Oh, our last boiler started doing this.
I kept bleeding the radiator nearest it to get the pressure down, which would work temporarily, but I did have to get an engineer out.
Can’t remember what the immediate solution was but eventually we got a new boiler (because the old one kept having different problems) and given the current weather that is a relief!
Pressure used to drop regularly too, at other times, and we never found out why, but subsequently an old radiator started leaking noticeably and getting that valve fixed seemed to solve the problem so it might have had a minute leak all the time.
Is there any way you can get someone sooner?

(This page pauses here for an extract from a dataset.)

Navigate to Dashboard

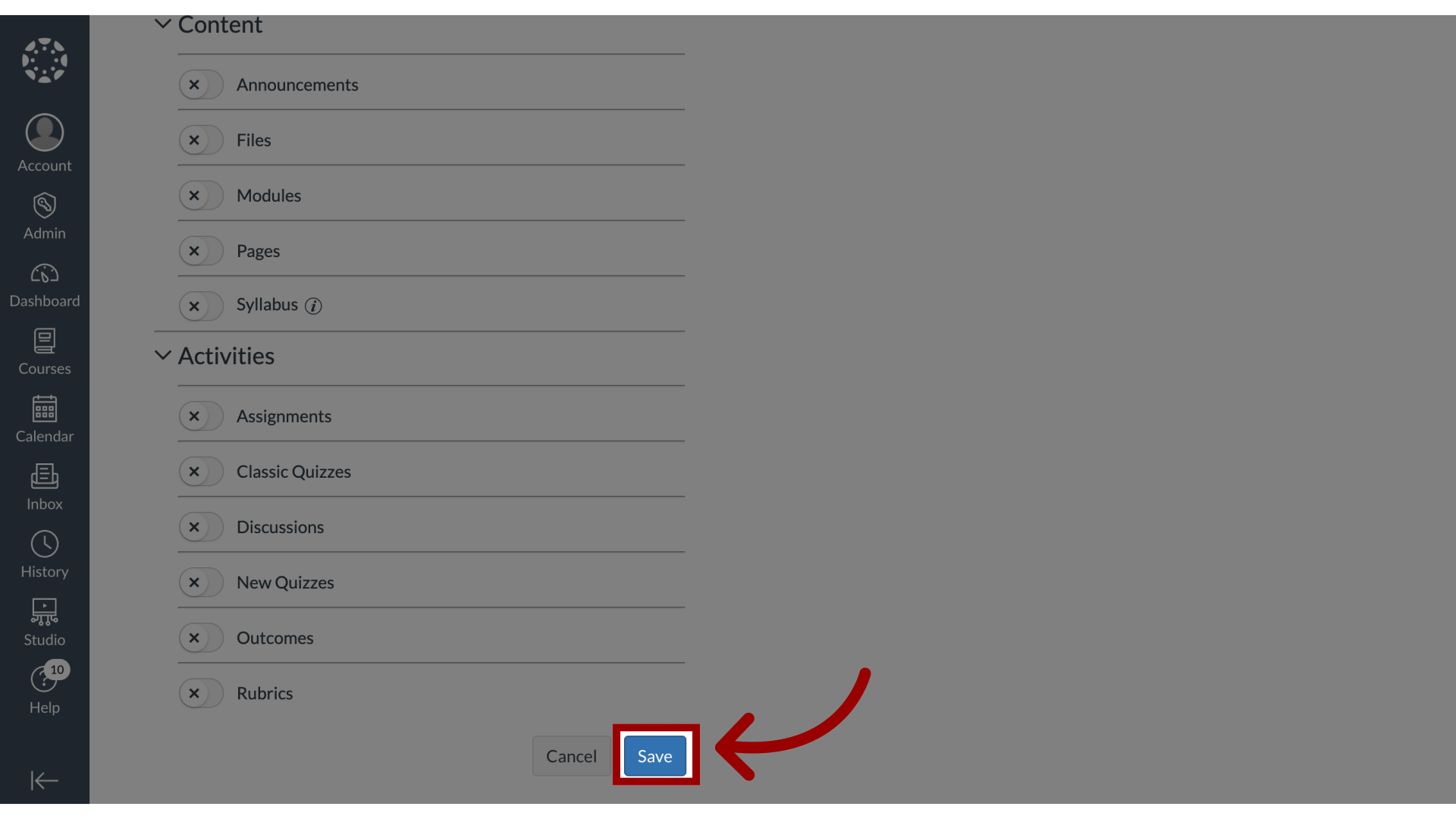[44, 284]
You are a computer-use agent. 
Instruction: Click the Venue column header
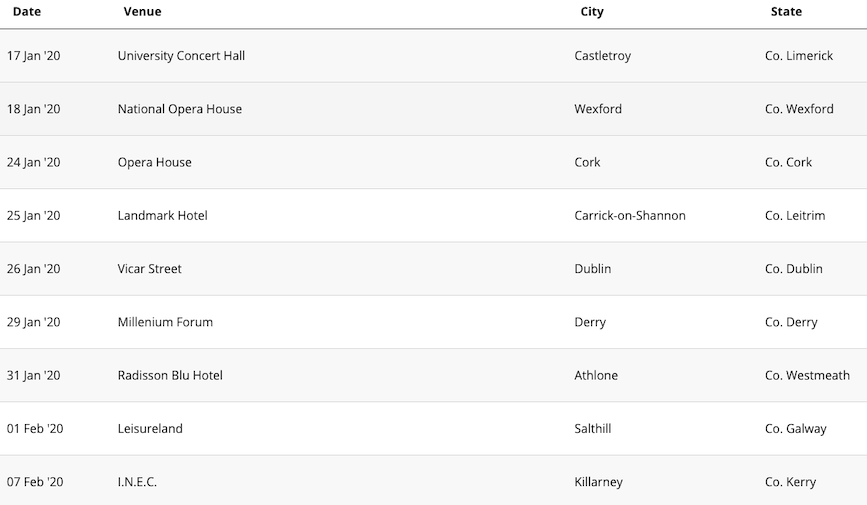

AppleTreeOwner · 10/12/2022 16:14

We needed an expansion vessel in our house which did the trick. The only issue is that they will have to the drain the system to insert it which can be time consuming, also they are quite big things. We had an expansion vessel already in place with our very old boiler; when we got a new boiler we removed it and then had to put a new one in afterwards- the size of our system clearly needs it.
If this is a new issue there may be an issue with your current boiler.
In the mean time, see if you can reduce the temperature of the system water ( the temp of the radiators) as it may reduce the volume expansion and hence the pressure. Usually a number dial in the boiler- ours goes up to number 6. Will take longer to heat the house or may just take the chill off.
worth a try?

Wingedharpy · 10/12/2022 16:20

Thank you.
My concern about bleeding the radiators is that the handbook says "normal operating pressure between 1.0 and 2.5".
It currently sits at just about 1.0 when boiler cool so, would bleeding radiators not make pressure too low?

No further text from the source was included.